3TB6

Structure of the effector-binding domain of arabinose repressor AraR from Bacillus subtilis

Summary for 3TB6

• Entry DOI: 10.2210/pdb3tb6/pdb
• Descriptor: Arabinose metabolism transcriptional repressor, beta-L-arabinopyranose, GLYCEROL, ... (4 entities in total)
• Functional Keywords: transcription regulation, arabinose binding, dna binding protein
• Biological source: Bacillus subtilis
• Cellular location: Cytoplasm (Probable): P96711
• Total number of polymer chains: 2
• Total formula weight: 67264.99

Authors

Rezacova, P.,Prochazkova, K. (deposition date: 2011-08-05, release date: 2012-01-25, Last modification date: 2023-09-13)

Primary citation

Prochazkova, K.,Cermakova, K.,Pachl, P.,Sieglova, I.,Fabry, M.,Otwinowski, Z.,Rezacova, P.
Structure of the effector-binding domain of the arabinose repressor AraR from Bacillus subtilis.
Acta Crystallogr.,Sect.D, 68:176-185, 2012

PubMed Abstract: In Bacillus subtilis, the arabinose repressor AraR negatively controls the expression of genes in the metabolic pathway of arabinose-containing polysaccharides. The protein is composed of two domains of different phylogenetic origin and function: an N-terminal DNA-binding domain belonging to the GntR family and a C-terminal effector-binding domain that shows similarity to members of the GalR/LacI family. The crystal structure of the C-terminal effector-binding domain of AraR in complex with the effector L-arabinose has been determined at 2.2 Å resolution.
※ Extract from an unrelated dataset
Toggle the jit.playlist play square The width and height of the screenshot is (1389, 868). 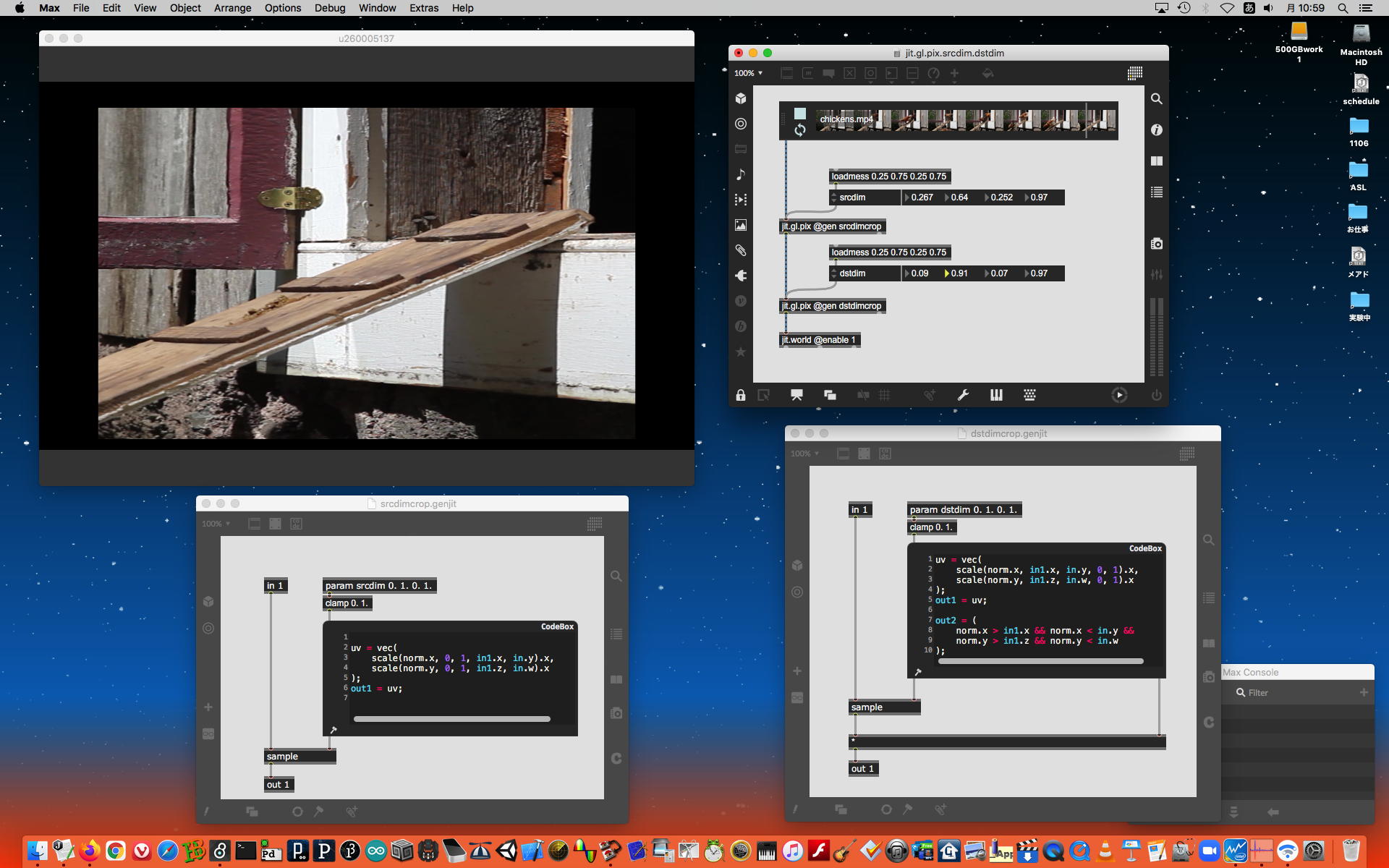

The L-arabinose binding affinity was characterized by isothermal titration calorimetry and differential scanning fluorimetry; the K(d) value was 8.4 ± 0.4 µM. The effect of L-arabinose on the protein oligomeric state was investigated in solution and detailed analysis of the crystal identified a dimer organization which is distinctive from that of other members of the GalR/LacI family.

PubMed: 22281747
DOI: 10.1107/S090744491105414X

Experimental method

X-RAY DIFFRACTION (2.21 Å)